Shares in shale gas stocks generally outperformed the S&P 500 through late October 2023 until a warm start to winter and uncertainty about the in-service dates of Gulf Coast LNG terminals brought an end to the party.
Most US shale gas stocks ended 2023 below the S&P 500, in contrast to 2022, when most of those stocks added double-digit percentage increases in value while outperforming the stock market index.
Natural gas prices at the benchmark Henry Hub dropped 26.5% on the warm temperatures in November 2023, dragging the top 10 stocks in shale gas exploration and production companies down with them. Even rumors of potential mergers and acquisitions deals, in the wake of megadeals by Chevron Corp. and Exxon Mobil Corp., failed to excite investors about the sector as 2023 came to a close.
Gulfport Energy beats S&P 500
Of the top 10 US shale producers, only Utica Shale driller Gulfport Energy Corp. outperformed the S&P 500 in 2023, gaining 80.9% in value between Dec. 30, 2022, and Dec. 29, 2023. Four shale gas E&P stocks posted double-digit percentage losses over the year.
One analyst said Gulfport's stock has room to run.
"This small-cap should begin showing up on investor screens as it continues to execute operationally with improving capital efficiencies," Siebert Williams Shank oil and gas analyst Gabriele Sorbara told clients when he started covering Gulfport on Dec. 19, 2023. "We believe [Gulfport] remains underappreciated by the market at the current valuation, as our $200 [price target] offers 51.6% upside on a conservative 3.3x 2025 EV/EBITDA multiple."
Gulfport closed the last day of 2023 down less than 1% to $133.20 per share on moderate trading volume. It ended 2022 with a 2% gain.
Missing in action: LNG demand
The absence of significant new demand for natural gas at LNG export terminals in 2023 and 2024 dimmed the lights on shale gas stock performance in 2023.
Rusty Braziel, founder of energy market analytics firm RBN Energy, predicted in 2022 that 2023 gas prices would be low because of a lack of demand. "Production was growing fast and, for the first time since 2015, no new LNG export capacity was slated to come online," Braziel wrote on RBN's blog on Dec. 28, 2023. "We predicted grim market conditions, and that's exactly what we got."
Braziel forecasts that 2024 will be another year featuring too much gas supply, too little gas demand and low commodity prices.

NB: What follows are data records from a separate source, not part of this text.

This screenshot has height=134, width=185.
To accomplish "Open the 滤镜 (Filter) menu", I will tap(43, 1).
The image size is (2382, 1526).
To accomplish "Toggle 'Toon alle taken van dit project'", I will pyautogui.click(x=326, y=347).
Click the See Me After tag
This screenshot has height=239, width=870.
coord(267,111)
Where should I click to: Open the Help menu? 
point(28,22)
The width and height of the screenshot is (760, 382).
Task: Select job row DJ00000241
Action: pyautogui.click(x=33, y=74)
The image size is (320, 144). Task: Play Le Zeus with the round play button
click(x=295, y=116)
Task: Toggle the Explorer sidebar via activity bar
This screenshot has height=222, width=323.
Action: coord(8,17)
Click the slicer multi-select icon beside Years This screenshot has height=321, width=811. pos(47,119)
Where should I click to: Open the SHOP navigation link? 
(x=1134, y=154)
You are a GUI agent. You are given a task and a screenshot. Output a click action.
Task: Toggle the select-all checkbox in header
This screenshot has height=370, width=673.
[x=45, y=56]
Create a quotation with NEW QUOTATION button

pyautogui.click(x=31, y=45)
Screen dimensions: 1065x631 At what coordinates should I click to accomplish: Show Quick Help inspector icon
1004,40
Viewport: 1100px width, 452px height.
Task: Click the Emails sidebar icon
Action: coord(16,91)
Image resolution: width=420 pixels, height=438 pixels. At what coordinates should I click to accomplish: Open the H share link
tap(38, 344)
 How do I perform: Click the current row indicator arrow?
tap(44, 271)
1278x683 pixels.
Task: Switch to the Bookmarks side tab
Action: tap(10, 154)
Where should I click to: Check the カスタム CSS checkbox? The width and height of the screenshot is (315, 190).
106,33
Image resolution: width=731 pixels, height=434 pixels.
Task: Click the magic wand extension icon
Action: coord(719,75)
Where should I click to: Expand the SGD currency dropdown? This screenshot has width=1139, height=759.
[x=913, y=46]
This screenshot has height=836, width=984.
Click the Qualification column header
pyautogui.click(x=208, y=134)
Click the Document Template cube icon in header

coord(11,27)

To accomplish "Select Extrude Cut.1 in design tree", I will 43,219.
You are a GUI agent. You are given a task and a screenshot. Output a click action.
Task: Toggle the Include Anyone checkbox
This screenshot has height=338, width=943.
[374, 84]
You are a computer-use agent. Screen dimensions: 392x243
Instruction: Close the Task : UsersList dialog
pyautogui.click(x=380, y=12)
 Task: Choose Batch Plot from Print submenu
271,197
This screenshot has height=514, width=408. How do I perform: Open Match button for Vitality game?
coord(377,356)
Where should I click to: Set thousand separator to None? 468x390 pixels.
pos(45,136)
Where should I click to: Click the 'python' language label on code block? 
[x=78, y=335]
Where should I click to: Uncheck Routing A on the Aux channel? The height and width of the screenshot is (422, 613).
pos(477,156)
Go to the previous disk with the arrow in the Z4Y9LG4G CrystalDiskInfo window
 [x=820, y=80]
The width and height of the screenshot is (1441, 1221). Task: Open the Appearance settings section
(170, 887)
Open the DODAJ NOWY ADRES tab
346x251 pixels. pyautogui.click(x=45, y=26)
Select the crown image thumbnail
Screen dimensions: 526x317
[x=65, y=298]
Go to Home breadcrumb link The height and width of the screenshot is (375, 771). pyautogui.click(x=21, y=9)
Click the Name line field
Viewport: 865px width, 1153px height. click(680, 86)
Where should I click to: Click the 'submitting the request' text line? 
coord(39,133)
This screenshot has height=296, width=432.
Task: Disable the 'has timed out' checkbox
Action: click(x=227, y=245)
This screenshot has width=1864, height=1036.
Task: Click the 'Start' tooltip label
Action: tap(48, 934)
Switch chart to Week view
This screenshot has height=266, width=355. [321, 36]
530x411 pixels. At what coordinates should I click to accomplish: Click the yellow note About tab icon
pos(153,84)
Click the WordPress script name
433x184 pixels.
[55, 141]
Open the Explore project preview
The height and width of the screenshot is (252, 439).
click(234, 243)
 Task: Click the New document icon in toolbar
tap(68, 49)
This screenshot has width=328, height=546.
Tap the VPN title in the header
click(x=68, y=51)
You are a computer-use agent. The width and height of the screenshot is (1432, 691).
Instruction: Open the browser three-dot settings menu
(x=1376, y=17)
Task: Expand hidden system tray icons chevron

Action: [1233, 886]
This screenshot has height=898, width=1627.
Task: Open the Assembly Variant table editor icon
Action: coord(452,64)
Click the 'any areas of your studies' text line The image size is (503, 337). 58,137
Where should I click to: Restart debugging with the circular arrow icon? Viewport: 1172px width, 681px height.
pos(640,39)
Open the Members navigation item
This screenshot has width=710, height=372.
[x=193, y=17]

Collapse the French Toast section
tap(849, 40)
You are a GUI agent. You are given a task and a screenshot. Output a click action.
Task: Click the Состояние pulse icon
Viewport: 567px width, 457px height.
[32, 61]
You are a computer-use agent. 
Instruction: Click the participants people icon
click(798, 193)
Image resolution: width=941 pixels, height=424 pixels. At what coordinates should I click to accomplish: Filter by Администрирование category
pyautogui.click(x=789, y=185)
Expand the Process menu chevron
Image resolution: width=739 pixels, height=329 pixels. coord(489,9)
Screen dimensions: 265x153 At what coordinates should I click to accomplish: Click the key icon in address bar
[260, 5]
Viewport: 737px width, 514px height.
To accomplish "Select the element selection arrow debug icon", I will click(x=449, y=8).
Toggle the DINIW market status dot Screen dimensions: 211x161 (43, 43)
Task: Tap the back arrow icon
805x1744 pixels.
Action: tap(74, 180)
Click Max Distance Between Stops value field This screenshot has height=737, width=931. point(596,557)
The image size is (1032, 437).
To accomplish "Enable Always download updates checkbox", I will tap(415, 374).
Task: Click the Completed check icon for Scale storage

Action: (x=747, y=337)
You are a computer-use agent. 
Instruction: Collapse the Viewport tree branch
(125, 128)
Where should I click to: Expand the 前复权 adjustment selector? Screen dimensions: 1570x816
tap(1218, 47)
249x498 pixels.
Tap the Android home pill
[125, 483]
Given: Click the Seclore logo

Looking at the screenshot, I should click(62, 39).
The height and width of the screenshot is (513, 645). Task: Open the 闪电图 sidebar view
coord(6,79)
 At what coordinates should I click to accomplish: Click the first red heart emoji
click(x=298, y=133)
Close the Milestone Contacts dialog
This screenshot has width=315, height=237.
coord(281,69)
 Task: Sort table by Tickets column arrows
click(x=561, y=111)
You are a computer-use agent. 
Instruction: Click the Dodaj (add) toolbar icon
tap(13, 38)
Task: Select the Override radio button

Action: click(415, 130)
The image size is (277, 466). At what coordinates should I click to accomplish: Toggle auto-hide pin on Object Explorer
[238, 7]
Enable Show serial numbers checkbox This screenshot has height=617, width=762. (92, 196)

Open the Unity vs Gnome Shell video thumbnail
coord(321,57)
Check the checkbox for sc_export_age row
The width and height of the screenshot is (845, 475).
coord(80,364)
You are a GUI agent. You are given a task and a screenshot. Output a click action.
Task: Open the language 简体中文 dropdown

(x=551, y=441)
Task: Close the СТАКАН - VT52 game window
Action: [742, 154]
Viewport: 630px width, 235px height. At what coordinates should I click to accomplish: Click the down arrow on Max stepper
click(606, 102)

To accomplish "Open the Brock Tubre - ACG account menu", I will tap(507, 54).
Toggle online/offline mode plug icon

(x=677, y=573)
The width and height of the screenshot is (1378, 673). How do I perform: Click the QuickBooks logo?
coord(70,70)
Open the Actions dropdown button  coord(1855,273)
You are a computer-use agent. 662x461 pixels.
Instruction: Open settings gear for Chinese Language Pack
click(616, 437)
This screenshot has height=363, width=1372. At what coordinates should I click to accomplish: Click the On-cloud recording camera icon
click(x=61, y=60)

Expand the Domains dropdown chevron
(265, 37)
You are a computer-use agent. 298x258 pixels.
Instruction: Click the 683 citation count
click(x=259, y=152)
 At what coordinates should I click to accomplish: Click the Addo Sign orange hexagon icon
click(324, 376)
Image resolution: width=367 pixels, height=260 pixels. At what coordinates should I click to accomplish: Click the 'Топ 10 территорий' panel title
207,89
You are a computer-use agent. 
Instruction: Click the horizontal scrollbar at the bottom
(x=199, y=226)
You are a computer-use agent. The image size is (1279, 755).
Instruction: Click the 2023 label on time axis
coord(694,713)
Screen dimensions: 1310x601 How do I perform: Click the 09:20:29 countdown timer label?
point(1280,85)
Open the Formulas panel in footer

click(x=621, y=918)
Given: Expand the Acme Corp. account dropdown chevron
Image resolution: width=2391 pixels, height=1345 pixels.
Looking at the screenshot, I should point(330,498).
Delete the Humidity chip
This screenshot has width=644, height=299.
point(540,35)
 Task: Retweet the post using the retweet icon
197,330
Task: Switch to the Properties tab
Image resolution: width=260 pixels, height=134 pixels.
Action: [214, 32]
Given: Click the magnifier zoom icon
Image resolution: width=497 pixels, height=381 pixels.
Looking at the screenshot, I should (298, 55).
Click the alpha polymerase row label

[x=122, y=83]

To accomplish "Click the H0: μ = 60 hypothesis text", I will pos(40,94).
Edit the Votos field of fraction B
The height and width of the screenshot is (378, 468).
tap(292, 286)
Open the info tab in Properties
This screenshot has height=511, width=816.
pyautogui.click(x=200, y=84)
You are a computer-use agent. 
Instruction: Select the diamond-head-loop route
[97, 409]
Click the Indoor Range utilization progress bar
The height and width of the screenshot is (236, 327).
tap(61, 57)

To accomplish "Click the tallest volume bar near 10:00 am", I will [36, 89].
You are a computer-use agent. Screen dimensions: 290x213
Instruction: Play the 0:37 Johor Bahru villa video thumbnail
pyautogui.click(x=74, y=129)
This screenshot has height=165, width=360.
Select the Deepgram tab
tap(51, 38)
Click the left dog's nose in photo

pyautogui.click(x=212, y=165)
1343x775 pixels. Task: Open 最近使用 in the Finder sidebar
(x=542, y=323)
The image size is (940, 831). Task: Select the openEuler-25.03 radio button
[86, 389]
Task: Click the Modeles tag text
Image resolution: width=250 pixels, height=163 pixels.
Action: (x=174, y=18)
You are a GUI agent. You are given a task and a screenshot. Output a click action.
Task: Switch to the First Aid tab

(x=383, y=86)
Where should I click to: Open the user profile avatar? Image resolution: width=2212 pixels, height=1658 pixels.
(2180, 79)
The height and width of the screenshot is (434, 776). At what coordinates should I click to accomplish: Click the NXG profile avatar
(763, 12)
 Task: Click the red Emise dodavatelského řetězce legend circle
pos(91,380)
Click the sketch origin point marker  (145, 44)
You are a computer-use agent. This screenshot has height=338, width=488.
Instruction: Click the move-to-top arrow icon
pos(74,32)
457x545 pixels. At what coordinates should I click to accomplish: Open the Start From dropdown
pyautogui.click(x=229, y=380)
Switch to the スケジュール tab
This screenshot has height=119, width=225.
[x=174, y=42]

With the disappointing outlook for LNG demand along the Gulf Coast, the top gainers in the shale gas group were Appalachian operators: Gulfport, Range Resources Corp., CNX Resources Corp. and EQT Corp. These companies trimmed expenses and ran maintenance drilling programs while waiting for more gas demand.
After leading the sector in gains in 2022, Appalachian driller Antero Resources Corp. and Haynesville operator Comstock Resources Inc. gave back a significant amount of those gains in 2023. Investors punished both for spending more than expected in the 2023 third quarter.
Pure-play Haynesville Shale driller Comstock — the operator closest to the Gulf Coast and perhaps the stock most influenced by new episodes in the ongoing LNG terminal soap opera — spent more than expected in the third quarter of 2023 to expand production and processing in anticipation of future LNG demand. Its shares trailed the S&P 500 for most of the year and lost another 21% in November 2023 as commodity prices collapsed.
Buying on the dip
Analyst Taylor McKenna with Kopernik Global Investors said the shale gas sector and its product could be setting up for a big rebound.
"We have seen this recently with natural gas in the US, trading below $2/Mcf in 2020, then above $9 in 2022, and now back below $2.50," McKenna said. "This presents many opportunities for active investors. We were happy to own a lot of natural gas back in 2020, trimmed substantially as prices increased, and are now adding exposure back as we are again below incentive prices."